Graphitized Biochar Derived from Agricultural Wastes Enhances Methanogenesis via Conductivity‐Driven Direct Interspecies Electron Transfer

Abstract Biochar has emerged as a promising conductor for facilitating direct interspecies electron transfer (DIET) in anaerobic digestion (AD), yet the mechanisms linking its structural features to methanogenic performance remain unclear. Here, how feedstock type and pyrolysis conditions modulate biochar conductivity and consequently shape methanogenic pathways is investigated. Using straw, wood, and nutshell‐derived biochars, nutshell biochar pyrolyzed at 550 °C(CC550) is demonstrated to achieve the highest methane yield, enhancing production by 59% compared to the control and outperforming straw and wood‐based biochars by 12% and 5% respectively.
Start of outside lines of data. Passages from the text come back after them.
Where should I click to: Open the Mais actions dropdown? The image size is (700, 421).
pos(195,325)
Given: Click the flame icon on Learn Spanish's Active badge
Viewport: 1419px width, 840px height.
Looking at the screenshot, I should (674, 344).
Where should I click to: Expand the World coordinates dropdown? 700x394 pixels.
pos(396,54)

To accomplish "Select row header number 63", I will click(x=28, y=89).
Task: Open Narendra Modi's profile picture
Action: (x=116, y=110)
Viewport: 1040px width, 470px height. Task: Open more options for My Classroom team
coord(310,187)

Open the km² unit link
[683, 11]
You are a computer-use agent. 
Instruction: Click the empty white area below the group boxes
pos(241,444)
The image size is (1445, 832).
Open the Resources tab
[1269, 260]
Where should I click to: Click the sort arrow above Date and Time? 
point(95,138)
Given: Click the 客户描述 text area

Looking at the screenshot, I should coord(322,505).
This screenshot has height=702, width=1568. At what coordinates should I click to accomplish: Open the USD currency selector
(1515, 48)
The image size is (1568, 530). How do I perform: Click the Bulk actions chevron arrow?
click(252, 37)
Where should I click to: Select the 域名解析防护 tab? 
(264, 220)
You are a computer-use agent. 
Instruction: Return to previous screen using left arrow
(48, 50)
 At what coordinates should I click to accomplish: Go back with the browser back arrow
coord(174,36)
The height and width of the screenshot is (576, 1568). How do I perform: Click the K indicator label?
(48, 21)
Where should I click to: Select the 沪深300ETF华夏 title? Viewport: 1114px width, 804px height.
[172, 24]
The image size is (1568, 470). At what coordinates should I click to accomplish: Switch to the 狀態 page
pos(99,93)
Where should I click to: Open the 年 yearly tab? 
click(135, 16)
Graphitization analysis confirms that high electrical conductivity is key to accelerating methanogenesis. Metagenomic profiling reveals that CC550 enriches cellulose‐degrading bacteria and DIET‐associated taxa, while upregulating genes related to pili and cytochrome c expression, promoting acetoclastic methanogenesis through enhanced electron flow. These findings highlight the role of graphitic biochar as a metabolic modulator in AD and offer insights for engineering carbon materials to optimize bioenergy recovery from organic waste.